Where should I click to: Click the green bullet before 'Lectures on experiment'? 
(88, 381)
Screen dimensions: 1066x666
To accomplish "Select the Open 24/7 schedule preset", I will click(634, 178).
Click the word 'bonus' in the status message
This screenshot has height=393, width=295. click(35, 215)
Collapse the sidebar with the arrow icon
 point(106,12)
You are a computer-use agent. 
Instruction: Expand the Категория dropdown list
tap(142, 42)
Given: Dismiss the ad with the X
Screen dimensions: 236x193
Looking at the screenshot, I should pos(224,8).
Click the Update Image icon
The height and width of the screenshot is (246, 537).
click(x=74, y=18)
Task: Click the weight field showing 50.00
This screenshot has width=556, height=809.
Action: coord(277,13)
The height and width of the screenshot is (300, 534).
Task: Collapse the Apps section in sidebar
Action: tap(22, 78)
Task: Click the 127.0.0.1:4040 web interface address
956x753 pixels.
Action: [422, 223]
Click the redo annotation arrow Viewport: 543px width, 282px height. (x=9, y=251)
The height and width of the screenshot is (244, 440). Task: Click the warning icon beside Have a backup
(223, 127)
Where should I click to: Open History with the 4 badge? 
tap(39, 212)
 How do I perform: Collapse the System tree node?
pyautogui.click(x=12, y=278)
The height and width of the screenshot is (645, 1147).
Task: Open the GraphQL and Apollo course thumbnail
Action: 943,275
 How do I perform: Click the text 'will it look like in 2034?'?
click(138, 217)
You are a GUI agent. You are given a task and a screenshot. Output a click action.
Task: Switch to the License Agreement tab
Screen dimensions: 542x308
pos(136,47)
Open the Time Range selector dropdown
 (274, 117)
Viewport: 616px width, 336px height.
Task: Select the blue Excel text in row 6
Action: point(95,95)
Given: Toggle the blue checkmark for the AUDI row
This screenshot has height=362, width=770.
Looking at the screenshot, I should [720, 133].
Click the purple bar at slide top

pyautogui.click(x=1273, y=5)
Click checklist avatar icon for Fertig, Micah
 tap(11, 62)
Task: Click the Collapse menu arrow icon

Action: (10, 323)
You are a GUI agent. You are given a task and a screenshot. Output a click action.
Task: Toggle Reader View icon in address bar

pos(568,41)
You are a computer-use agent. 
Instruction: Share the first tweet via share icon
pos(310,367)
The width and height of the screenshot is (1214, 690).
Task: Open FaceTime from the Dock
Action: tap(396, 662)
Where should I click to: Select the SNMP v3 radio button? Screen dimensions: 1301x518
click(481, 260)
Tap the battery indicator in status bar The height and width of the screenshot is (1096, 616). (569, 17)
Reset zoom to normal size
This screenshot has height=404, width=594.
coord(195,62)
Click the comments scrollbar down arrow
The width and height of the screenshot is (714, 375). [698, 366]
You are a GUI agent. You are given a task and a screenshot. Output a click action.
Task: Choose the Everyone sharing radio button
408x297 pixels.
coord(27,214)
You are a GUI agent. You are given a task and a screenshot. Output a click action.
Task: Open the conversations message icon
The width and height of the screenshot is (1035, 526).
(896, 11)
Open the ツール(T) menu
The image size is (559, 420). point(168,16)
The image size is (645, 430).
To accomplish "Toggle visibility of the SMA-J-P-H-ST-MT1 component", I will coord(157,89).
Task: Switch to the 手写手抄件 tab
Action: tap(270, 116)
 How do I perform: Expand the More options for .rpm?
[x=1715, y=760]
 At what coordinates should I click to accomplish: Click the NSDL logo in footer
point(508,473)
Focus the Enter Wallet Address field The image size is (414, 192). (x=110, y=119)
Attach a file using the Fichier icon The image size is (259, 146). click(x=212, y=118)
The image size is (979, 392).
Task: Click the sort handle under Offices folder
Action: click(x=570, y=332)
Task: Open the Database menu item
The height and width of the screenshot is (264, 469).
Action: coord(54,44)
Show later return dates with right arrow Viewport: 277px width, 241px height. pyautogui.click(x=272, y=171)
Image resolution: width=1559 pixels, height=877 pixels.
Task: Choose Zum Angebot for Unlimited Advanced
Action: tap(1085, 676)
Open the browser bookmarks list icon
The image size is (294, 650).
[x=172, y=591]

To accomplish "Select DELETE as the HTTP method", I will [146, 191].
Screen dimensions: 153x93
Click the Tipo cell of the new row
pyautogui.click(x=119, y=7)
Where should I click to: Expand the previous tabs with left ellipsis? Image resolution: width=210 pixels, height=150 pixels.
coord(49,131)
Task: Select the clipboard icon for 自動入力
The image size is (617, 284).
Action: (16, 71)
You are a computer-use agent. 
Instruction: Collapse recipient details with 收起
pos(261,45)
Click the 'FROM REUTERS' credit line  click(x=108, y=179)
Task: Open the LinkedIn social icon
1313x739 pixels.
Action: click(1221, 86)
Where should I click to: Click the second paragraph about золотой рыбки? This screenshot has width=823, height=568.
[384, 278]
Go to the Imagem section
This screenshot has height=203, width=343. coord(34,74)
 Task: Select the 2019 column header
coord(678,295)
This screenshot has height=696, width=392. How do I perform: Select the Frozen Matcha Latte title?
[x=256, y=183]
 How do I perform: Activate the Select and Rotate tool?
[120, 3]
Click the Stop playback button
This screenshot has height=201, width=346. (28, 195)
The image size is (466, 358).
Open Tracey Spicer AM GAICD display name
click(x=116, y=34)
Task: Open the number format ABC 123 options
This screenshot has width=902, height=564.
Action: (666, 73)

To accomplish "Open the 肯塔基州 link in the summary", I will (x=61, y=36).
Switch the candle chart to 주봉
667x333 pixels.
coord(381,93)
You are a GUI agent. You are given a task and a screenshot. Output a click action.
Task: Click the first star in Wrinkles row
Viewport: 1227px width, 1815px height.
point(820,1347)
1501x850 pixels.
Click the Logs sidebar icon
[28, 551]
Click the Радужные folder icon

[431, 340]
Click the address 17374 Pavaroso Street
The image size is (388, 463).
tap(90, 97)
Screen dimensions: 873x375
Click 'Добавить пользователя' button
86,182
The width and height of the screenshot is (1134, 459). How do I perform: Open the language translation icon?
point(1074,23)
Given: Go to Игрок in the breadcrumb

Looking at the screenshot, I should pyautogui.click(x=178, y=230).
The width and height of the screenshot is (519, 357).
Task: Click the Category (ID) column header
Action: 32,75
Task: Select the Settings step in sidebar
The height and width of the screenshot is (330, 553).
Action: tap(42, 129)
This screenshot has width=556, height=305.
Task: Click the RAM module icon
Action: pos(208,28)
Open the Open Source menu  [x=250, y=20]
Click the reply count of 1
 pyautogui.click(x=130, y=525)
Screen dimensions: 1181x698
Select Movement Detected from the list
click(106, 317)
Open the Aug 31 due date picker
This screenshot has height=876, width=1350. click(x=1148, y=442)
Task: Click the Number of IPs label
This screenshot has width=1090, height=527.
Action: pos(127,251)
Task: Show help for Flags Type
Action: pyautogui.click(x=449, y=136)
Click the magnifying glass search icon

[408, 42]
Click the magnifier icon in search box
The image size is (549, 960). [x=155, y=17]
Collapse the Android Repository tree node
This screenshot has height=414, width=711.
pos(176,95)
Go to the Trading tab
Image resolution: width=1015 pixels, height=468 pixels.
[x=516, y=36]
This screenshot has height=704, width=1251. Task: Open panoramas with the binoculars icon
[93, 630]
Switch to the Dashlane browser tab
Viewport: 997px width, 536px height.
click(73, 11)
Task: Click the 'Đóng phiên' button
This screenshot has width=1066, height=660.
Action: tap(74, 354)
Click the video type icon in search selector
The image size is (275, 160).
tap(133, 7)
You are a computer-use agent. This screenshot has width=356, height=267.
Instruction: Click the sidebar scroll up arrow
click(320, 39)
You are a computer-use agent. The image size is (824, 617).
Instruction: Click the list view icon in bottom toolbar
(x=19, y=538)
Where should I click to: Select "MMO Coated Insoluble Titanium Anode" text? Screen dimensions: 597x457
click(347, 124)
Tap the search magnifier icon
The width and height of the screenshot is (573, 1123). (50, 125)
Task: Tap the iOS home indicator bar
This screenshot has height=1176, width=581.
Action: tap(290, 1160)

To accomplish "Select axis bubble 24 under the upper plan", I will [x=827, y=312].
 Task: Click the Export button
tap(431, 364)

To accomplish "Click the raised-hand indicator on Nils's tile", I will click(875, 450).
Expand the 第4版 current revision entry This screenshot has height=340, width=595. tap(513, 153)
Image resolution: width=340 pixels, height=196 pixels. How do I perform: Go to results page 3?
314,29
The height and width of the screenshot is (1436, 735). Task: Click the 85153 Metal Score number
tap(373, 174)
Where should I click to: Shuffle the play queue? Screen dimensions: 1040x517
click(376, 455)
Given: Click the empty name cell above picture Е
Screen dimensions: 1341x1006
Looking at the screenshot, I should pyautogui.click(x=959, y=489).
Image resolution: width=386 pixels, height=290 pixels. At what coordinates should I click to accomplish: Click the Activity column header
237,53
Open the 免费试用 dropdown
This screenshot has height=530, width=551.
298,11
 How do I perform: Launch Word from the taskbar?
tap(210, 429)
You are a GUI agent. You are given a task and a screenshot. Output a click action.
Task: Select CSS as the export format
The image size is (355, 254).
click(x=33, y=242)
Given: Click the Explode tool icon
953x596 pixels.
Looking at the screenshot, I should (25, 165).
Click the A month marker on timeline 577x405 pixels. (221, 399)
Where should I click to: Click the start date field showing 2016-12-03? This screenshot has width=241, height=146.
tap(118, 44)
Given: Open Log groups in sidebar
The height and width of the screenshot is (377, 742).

**BRIEF**
Each line of the records above, from the first through the one containing "Given: Dismiss the ad with the X", is to be retyped exactly; no other line belongs.

**EXERCISE RESPONSE**
Where should I click to: Click the green bullet before 'Lectures on experiment'? 
(88, 381)
Screen dimensions: 1066x666
To accomplish "Select the Open 24/7 schedule preset", I will click(634, 178).
Click the word 'bonus' in the status message
This screenshot has height=393, width=295. click(35, 215)
Collapse the sidebar with the arrow icon
 point(106,12)
You are a computer-use agent. 
Instruction: Expand the Категория dropdown list
tap(142, 42)
Given: Dismiss the ad with the X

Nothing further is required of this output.